Bunk, all of it. But you don’t have to take my word for it.
Again, 83% of American adults consider themselves to be “informed citizens.” So let’s prove it. We’re all of us neck-deep in election season, which makes these numbers more important than ever.
This election cycle has become something much more than a beauty contest between familiar political theories; what’s at stake is vastly more important.
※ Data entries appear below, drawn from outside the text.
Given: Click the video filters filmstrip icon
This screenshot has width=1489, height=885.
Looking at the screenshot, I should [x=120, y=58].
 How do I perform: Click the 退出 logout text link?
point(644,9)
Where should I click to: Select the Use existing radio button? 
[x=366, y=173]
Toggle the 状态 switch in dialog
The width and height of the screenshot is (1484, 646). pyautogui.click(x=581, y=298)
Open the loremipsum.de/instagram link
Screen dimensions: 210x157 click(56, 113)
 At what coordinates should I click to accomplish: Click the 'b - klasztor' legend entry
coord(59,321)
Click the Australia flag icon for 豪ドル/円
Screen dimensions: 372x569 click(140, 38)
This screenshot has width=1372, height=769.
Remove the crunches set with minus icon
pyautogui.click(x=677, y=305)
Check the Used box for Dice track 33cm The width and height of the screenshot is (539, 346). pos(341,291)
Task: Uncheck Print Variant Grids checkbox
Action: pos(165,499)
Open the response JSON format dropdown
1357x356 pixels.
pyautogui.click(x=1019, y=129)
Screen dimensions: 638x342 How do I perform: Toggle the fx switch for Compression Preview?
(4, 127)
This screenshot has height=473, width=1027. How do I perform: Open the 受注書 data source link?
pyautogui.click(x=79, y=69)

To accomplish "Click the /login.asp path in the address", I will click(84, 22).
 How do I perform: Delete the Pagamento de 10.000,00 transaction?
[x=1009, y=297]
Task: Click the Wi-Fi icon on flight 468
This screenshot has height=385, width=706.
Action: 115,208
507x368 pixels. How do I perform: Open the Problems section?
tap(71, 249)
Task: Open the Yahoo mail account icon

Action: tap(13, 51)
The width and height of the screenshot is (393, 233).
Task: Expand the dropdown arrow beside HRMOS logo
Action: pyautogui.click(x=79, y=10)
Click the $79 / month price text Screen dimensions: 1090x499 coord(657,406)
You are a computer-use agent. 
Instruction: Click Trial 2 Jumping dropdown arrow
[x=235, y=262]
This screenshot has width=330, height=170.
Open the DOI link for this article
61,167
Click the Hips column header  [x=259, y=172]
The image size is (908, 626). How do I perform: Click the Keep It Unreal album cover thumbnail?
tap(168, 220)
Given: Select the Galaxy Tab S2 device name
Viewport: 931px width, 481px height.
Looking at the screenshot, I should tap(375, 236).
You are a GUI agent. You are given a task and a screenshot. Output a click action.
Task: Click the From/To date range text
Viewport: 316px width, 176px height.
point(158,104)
It’s going to determine whether we’re even capable any longer of engaging in Reason, or whether we prefer the comfort that ignorance provides.
Because, when the list of authoritative voices pointing out that the most recent debate between Republican presidential candidates (one of only two major political parties left in this country) was a “dumpster fire” of “grotesque lies” grows so long that I have to really, really pad this sentence to find room to link to them all, you know America has a really frightening problem on its hands.
Many in America, both on that stage and sitting at home, will be (and have been) quick to denounce that kind of overwhelming response as the bias of the wicked “Liberal Media.” Others will maintain that the thing most frequently mistaken for liberal bias is simply Objective Truth.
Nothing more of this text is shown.